Goal of the exercise :: An exact copy of the lines from the one containing "619x534 pixels. How" to the end of the records below is required, and nothing else.

Stored data entries:
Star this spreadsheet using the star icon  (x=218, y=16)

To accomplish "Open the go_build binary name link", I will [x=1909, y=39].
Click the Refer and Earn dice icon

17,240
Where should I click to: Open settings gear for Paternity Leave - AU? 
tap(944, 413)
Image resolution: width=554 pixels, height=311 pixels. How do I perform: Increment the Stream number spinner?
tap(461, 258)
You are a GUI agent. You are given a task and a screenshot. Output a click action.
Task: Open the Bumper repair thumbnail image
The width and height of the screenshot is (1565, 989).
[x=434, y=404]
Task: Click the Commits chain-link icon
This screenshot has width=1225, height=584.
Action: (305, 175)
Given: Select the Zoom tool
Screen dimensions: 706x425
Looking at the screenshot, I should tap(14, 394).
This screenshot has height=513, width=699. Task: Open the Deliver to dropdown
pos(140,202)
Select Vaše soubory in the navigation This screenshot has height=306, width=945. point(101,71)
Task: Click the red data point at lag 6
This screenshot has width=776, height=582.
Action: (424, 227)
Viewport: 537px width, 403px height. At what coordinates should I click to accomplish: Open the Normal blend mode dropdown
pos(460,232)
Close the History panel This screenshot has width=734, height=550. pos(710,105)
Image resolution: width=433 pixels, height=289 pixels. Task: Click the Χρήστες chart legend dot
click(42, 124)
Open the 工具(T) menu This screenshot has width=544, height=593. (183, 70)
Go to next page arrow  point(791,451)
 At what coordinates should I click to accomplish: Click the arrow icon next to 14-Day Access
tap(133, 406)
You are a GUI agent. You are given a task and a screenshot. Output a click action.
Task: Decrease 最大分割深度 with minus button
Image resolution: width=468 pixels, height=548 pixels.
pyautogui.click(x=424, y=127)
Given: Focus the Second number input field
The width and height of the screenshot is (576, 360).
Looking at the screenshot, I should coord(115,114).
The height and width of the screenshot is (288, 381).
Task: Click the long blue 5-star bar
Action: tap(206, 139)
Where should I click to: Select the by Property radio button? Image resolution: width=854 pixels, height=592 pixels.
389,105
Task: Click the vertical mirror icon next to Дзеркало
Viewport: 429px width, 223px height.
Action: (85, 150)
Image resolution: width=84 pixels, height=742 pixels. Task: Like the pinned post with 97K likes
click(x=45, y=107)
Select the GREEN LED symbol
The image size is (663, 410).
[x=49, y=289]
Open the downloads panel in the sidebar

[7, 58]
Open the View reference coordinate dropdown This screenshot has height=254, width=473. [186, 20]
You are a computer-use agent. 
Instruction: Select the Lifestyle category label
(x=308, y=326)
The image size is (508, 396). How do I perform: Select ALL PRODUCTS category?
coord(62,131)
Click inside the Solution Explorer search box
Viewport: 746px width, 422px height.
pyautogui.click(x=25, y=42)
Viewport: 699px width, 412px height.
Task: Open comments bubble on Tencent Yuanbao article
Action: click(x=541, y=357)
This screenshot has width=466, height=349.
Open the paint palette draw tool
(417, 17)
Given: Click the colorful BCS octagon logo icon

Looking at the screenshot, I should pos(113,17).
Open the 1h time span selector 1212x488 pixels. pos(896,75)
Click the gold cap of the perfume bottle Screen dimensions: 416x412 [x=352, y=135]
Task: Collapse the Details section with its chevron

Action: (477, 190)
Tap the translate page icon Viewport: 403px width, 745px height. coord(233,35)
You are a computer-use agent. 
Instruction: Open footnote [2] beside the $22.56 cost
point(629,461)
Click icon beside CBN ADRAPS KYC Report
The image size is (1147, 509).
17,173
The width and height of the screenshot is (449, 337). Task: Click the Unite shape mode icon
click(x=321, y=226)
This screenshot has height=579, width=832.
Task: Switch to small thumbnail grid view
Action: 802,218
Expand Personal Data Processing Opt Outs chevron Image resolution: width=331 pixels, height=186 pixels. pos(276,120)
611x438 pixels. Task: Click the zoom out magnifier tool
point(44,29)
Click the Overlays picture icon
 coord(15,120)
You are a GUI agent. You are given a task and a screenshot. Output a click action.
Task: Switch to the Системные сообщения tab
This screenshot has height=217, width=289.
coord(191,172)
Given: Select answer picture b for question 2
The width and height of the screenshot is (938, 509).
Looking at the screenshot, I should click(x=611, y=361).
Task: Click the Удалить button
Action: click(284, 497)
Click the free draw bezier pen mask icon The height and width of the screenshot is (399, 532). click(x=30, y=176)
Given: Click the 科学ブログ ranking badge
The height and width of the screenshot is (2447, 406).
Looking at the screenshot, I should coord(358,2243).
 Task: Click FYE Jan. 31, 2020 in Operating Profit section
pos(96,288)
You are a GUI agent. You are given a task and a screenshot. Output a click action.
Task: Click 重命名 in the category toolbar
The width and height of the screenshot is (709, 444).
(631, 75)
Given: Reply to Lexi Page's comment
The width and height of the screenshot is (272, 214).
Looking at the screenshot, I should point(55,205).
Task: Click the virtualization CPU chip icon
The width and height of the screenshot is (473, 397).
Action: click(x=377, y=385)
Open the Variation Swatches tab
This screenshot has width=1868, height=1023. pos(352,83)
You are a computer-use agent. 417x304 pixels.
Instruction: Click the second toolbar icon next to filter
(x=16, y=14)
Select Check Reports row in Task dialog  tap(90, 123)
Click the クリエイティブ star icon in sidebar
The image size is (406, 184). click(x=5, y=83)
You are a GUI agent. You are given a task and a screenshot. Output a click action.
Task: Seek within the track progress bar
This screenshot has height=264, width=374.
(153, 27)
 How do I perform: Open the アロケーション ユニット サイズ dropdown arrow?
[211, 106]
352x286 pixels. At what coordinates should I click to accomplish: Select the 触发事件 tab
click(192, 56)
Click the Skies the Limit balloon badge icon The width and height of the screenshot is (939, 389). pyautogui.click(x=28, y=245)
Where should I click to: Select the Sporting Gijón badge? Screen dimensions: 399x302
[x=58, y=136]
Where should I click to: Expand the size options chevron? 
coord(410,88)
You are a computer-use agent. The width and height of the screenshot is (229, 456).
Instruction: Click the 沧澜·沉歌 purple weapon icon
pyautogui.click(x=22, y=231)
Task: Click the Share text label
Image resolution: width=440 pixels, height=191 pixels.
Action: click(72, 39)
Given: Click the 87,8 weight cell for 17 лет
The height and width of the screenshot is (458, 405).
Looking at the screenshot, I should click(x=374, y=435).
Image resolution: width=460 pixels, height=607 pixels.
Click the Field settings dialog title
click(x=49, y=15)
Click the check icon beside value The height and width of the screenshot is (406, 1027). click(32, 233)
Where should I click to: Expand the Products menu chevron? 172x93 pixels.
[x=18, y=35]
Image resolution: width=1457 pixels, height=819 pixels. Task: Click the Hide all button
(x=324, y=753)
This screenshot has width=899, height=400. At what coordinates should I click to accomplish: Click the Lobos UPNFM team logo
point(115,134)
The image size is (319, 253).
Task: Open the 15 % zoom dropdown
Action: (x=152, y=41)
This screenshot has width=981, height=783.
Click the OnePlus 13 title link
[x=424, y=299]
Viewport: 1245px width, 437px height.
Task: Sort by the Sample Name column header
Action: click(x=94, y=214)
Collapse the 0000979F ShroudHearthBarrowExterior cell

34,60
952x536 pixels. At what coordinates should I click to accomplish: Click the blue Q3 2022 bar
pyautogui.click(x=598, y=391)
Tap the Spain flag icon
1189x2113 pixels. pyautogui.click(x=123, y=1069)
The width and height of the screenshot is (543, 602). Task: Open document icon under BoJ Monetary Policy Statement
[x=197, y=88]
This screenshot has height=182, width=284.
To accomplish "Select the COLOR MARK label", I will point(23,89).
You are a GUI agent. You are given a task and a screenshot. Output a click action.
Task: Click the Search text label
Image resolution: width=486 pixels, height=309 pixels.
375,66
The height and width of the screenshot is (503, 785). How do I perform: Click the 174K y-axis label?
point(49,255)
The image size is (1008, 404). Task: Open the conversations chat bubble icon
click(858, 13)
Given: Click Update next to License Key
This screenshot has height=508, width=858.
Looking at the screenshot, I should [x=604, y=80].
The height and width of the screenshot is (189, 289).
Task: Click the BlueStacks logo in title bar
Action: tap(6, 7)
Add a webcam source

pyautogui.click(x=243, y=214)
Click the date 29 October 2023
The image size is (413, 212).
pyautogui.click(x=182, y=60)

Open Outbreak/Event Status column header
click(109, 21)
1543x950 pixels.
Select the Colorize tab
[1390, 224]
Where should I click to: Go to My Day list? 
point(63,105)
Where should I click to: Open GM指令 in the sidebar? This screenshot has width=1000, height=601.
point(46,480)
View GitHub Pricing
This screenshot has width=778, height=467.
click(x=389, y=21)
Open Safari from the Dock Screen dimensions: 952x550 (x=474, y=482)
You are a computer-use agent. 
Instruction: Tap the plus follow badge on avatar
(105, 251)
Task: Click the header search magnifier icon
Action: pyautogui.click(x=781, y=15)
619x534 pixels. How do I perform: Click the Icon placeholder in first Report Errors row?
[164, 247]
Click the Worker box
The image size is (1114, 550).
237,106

Answer box ::
619x534 pixels. How do I perform: Click the Icon placeholder in first Report Errors row?
[164, 247]
Click the Worker box
The image size is (1114, 550).
237,106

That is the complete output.